EXCERPTED DATA –

__________

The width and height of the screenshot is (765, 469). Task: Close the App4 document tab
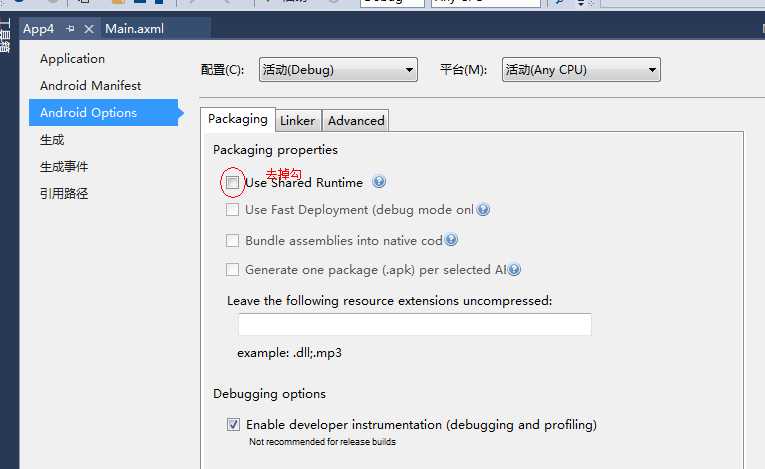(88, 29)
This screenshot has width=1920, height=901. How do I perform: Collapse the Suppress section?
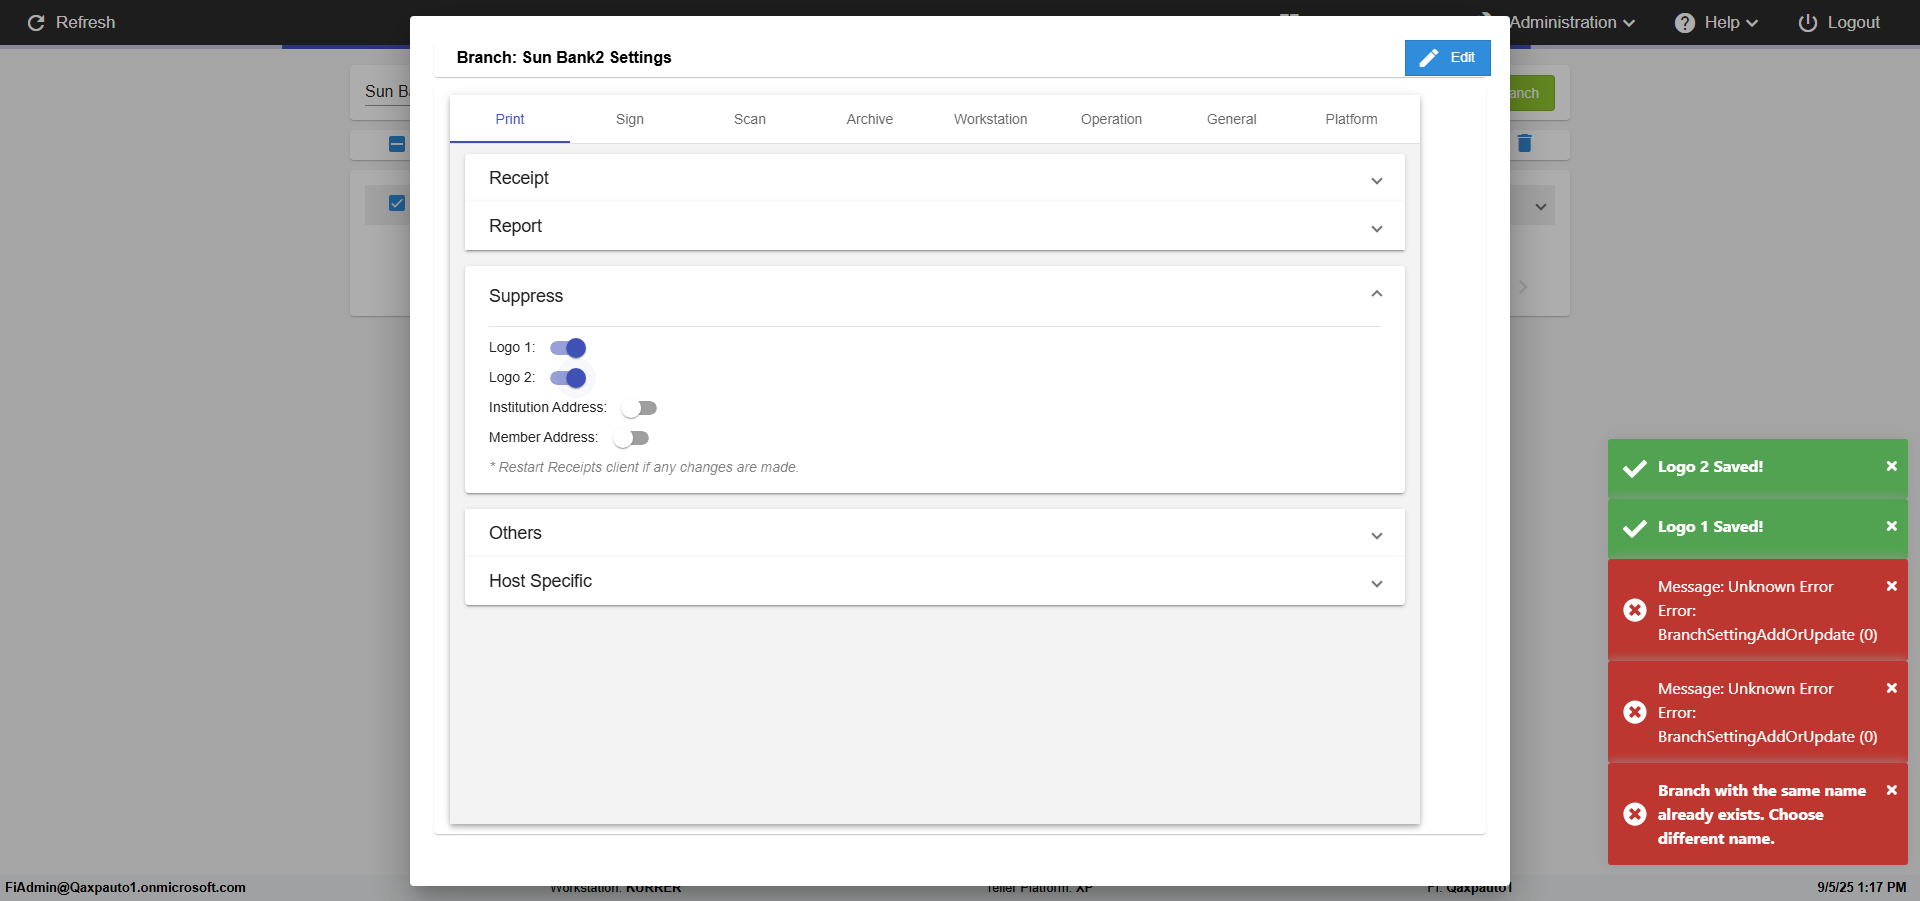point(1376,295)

__________

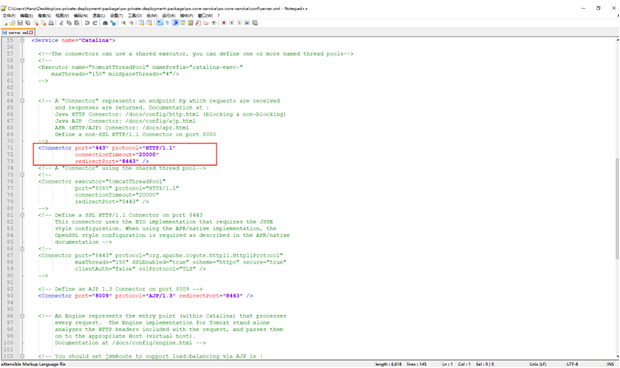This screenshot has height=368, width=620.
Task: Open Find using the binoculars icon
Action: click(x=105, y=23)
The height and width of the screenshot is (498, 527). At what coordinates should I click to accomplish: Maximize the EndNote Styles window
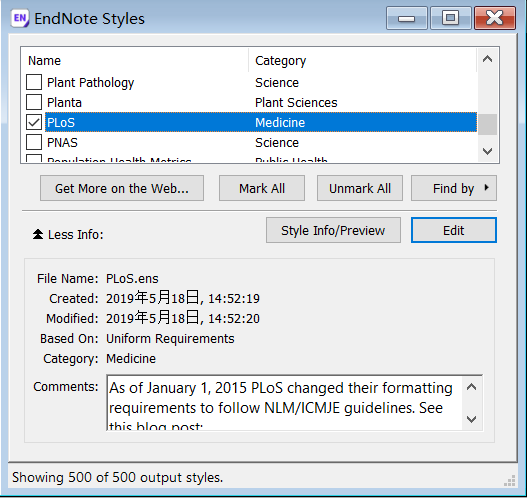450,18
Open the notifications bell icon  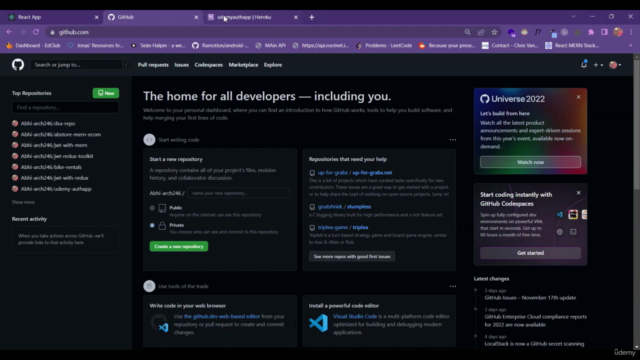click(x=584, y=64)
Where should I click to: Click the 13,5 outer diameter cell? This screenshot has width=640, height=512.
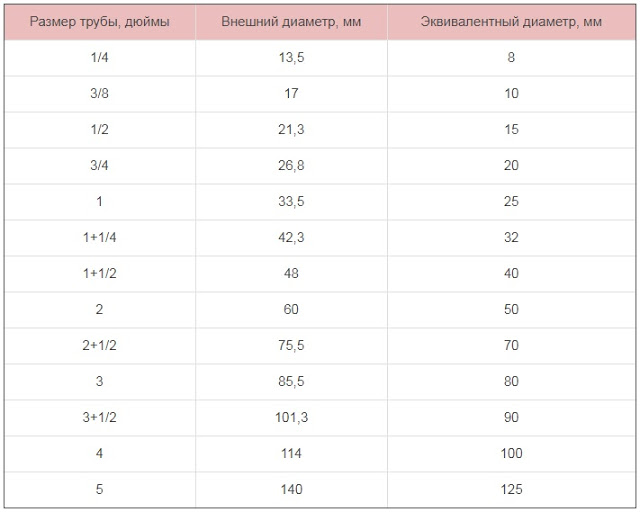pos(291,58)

__________

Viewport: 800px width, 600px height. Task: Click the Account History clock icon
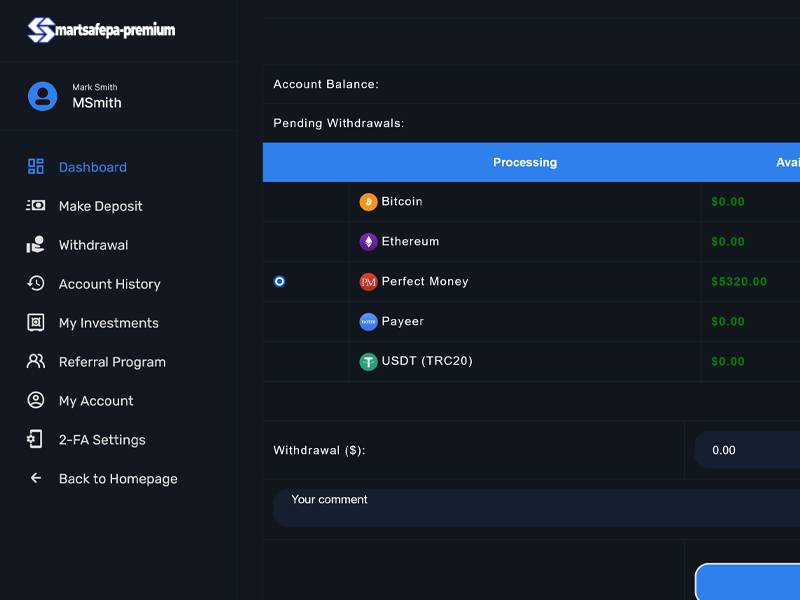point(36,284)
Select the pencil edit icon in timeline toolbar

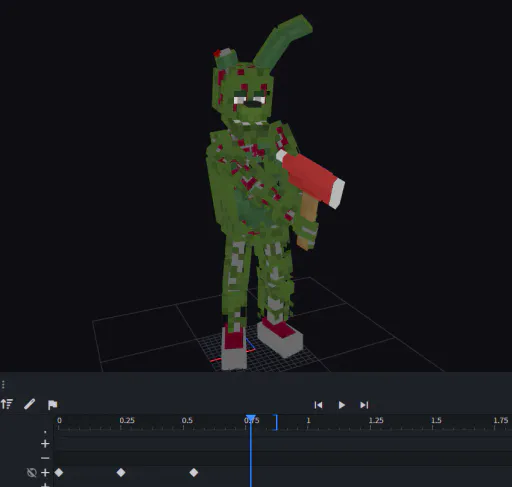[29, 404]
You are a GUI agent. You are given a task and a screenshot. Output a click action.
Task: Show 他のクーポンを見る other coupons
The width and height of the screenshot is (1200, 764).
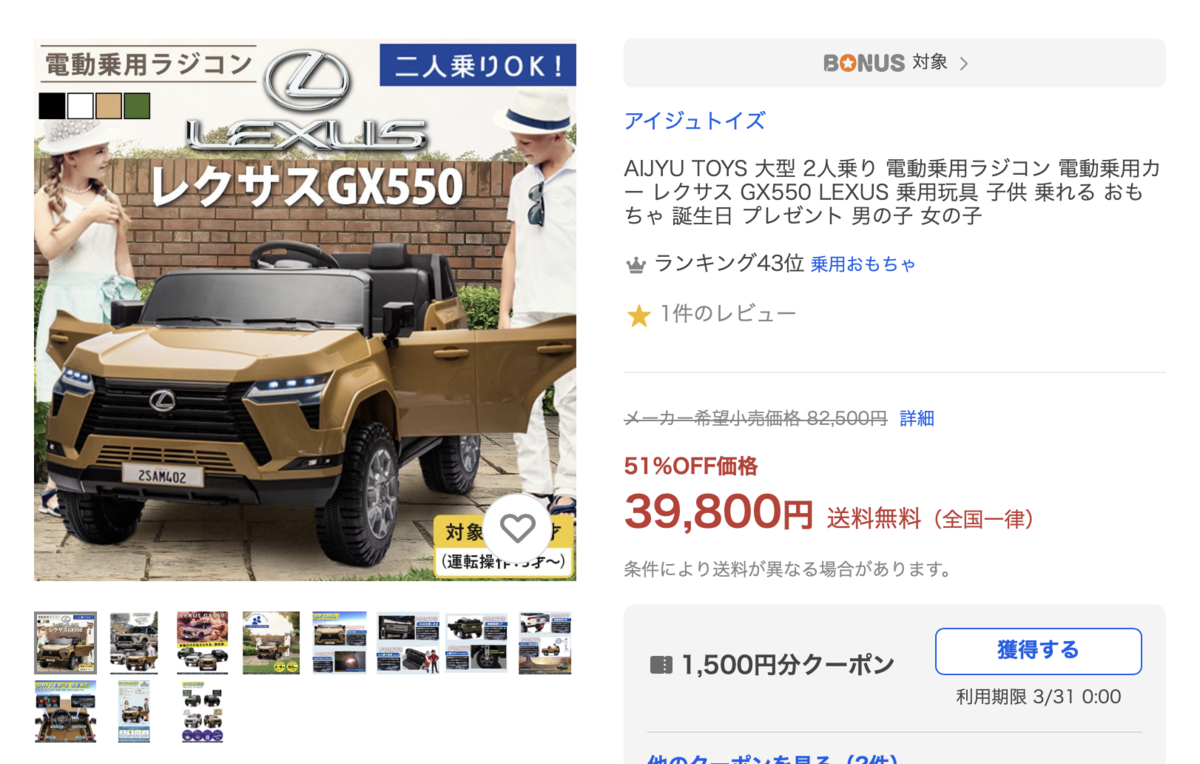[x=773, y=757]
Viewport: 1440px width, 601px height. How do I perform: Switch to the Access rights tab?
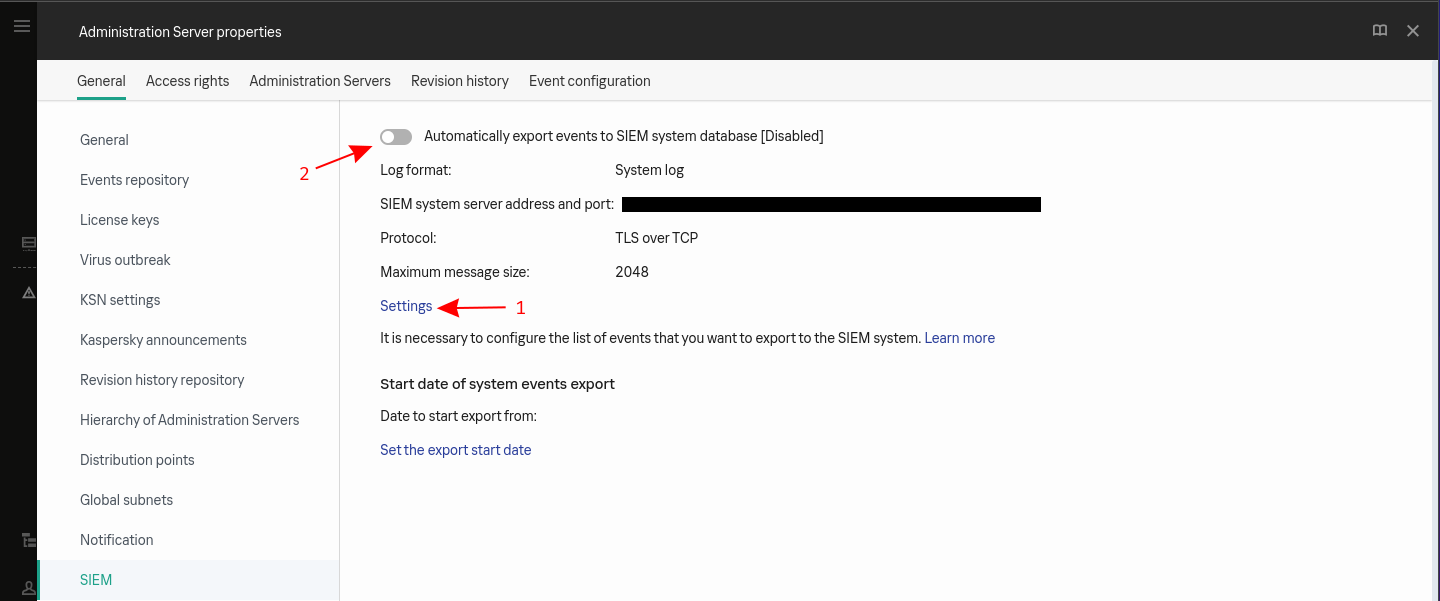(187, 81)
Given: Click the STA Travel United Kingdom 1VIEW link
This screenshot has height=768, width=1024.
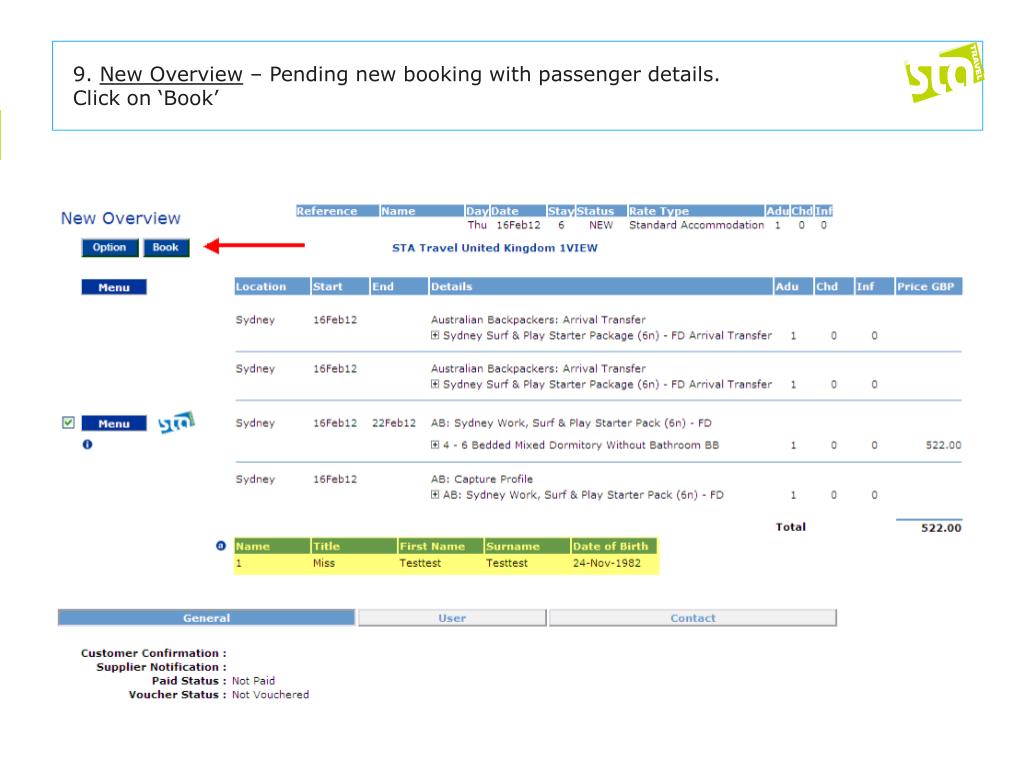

__________

WHAT IS EXPECTED –
Can you quote the entries word for word, starting with the line containing "Viewport: 800px width, 600px" and ending with the line containing "This screenshot has height=768, width=1024.", and leave the pictures out?

EXPECTED ANSWER –
Viewport: 800px width, 600px height. Task: Click the Account History clock icon
point(36,284)
Select the pencil edit icon in timeline toolbar

[29, 404]
You are a GUI agent. You are given a task and a screenshot. Output a click action.
Task: Show 他のクーポンを見る other coupons
The width and height of the screenshot is (1200, 764).
[x=773, y=757]
Viewport: 1440px width, 601px height. How do I perform: Switch to the Access rights tab?
(187, 81)
Given: Click the STA Travel United Kingdom 1VIEW link
This screenshot has height=768, width=1024.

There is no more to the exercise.